▶ [PROBLEM] For the word "settings", state how many lines of the data include it. Respond with the number only.

Top of DATA EXTRACTS

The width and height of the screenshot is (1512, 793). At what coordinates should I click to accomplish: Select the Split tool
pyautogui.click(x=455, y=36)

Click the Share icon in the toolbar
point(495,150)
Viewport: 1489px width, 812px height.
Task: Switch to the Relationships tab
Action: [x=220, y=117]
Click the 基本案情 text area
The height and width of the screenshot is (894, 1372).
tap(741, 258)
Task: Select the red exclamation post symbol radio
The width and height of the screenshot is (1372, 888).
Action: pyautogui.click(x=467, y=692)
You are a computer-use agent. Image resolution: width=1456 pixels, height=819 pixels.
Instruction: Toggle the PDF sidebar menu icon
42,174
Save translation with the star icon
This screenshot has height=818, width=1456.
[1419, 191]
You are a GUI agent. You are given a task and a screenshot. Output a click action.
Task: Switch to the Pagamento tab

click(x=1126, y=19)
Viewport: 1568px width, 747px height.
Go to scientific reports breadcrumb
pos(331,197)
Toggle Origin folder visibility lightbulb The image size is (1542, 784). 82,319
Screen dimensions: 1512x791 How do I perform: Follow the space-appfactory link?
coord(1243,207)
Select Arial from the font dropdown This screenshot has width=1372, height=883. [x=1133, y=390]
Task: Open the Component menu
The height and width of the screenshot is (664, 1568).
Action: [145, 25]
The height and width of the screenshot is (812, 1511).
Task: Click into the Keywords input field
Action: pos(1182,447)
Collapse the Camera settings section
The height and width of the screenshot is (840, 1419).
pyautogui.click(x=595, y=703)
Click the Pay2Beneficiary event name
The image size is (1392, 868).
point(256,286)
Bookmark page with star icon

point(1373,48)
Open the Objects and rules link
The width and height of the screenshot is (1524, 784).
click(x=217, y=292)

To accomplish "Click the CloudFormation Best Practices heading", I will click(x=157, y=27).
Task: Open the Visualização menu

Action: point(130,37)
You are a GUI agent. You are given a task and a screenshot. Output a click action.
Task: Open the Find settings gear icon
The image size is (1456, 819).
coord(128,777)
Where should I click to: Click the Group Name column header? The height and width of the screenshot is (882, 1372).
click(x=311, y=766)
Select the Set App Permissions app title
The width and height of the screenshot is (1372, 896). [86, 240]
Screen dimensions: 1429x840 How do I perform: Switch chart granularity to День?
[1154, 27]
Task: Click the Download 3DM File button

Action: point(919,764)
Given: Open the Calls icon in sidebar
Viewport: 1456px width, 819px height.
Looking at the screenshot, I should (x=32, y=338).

Bottom of DATA EXTRACTS

▶ [SOLUTION TO THE EXERCISE] 2